Karena mereka membawa alat untuk klothekan
sambil berseru Sahuuur… Sahuur. Sering saya mengintip dari balik jendela untuk
melihat bagaimana orang-orang menciptakan bunyi-bunyian itu. Saya ingin ikut
keliling kampung untuk thethek, tapi
tidak dibolehkan.
Setiap subuh
usai sahur, saya tak pernah kembali tidur. Saya pergi jalan-jalan bersama
kawan-kawan di jalan raya. Kami suka suasana jalan yang sunyi tanpa
knalpot-knalpot yang menyemburkan polusi. Tapi kami tak suka pada anak-anak
nakal yang membawa mercon sepanjang jalan. Mereka suka usil melempar mercon ke
orang-orang yang lewat. Tiap kali melihat mercon di tangan seorang anak, kami
lari terbirit-birit.
Lalu hari
itu tiba. Orang bilang hari kemenangan. Kami memanggilnya Hari Raya. Malam
sebelumnya, kami kaum anak-anak berbondong-bondong ke masjid dengan gempita. Memukul
bedhug dan bertakbir bergantian. Saya pun ikut serta. Bertakbir di depan
mikrofon yang didengar seluruh kampung.
Allaaaahu Akbar.. Allaaaahu Akbar..
Laaaillaaahaillallah.. Huallaaahu Ahad..
Loh, kok Ahad?
Hahahaha.
Seisi masjid
tertawa. Barangkali seisi kampung.
Hanya
sedikit yang bisa saya ingat. Semua penggalan-penggalan itu, saya menyebutnya
Ramadhan. Mulai saat pertama kali saya belajar puasa. Hingga sedikit tahun
selanjutnya. Namun setelah itu rasanya tak pernah lagi sama. Ia memudar. Hampir
terlupakan. Ia tak pernah lagi tersambut dengan girang yang selalu saya rayakan
pada belasan tahun silam.
Bahkan
Ramadhan tahun ini lebih banyak saya habiskan di kota orang. Saya tak lagi
membantu Ibu menyiapkan es buah dan lauk untuk berbuka.
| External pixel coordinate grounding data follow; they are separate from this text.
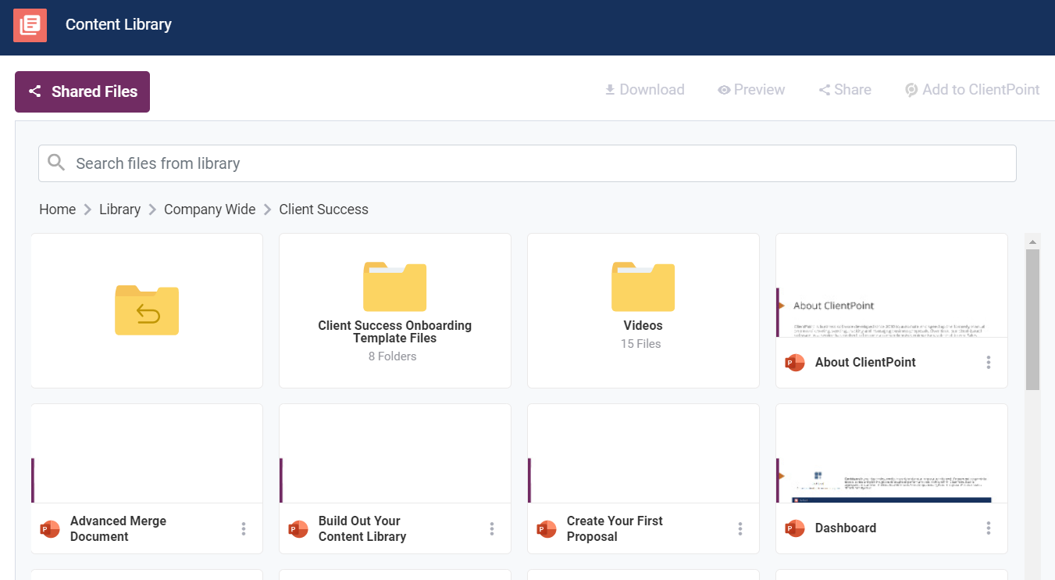Navigate to Company Wide breadcrumb
The height and width of the screenshot is (580, 1055).
(x=209, y=209)
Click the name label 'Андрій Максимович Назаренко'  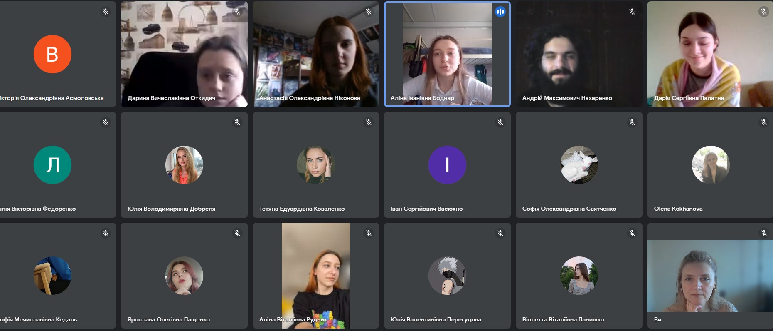tap(567, 98)
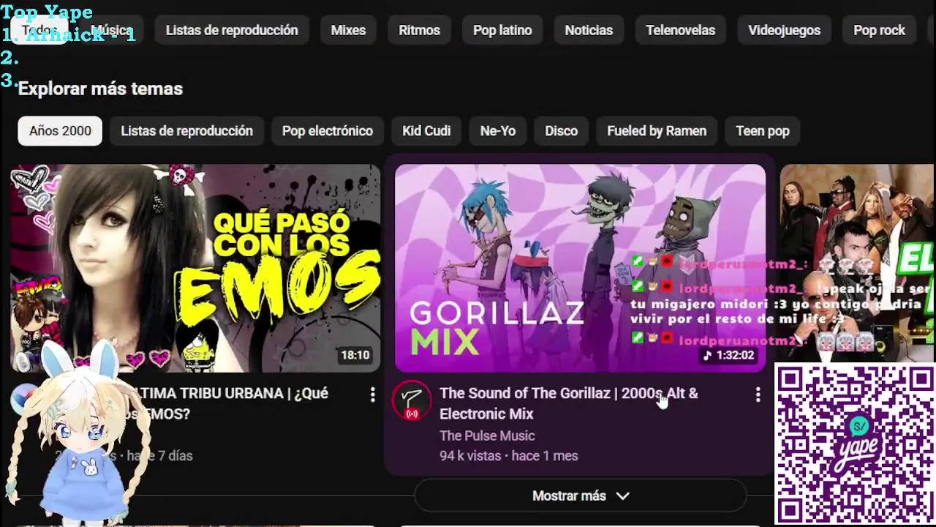Image resolution: width=936 pixels, height=527 pixels.
Task: Open the Pop latino category
Action: tap(502, 30)
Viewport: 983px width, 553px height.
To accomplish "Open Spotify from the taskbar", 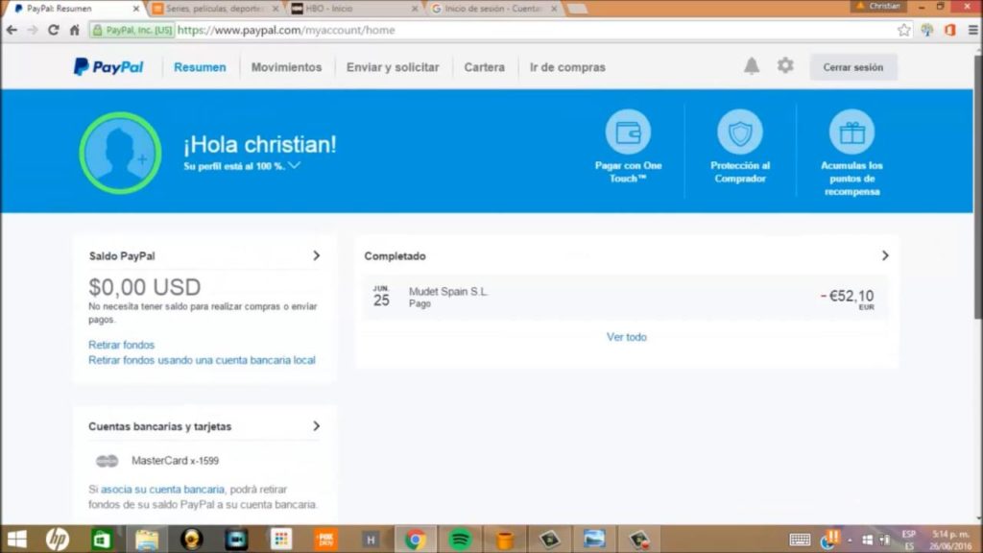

Tak lagi pergi tarawih
bersama teman-teman. Tidak main kembang api dan tidak mengintip orang thethek. Saya hanya mendengar
sayup-sayup suara adzan maghrib di perjalanan pulang lantas menenggak air putih
di dalam angkutan kota.
Apa itu
Ramadhan bagi Radit? Saya tidak tahu. Tahun ini pertama kali Radit mulai
belajar puasa. Beberapa waktu lalu ia bilang kalau tidak sengaja memakan kerupuk
sebelum waktu berbuka. Alasannya adalah lupa. Lalu hari ini ia bilang kalau tak
ingin puasa karena haus sekali setelah bersepeda. Ah, dasar anak-anak.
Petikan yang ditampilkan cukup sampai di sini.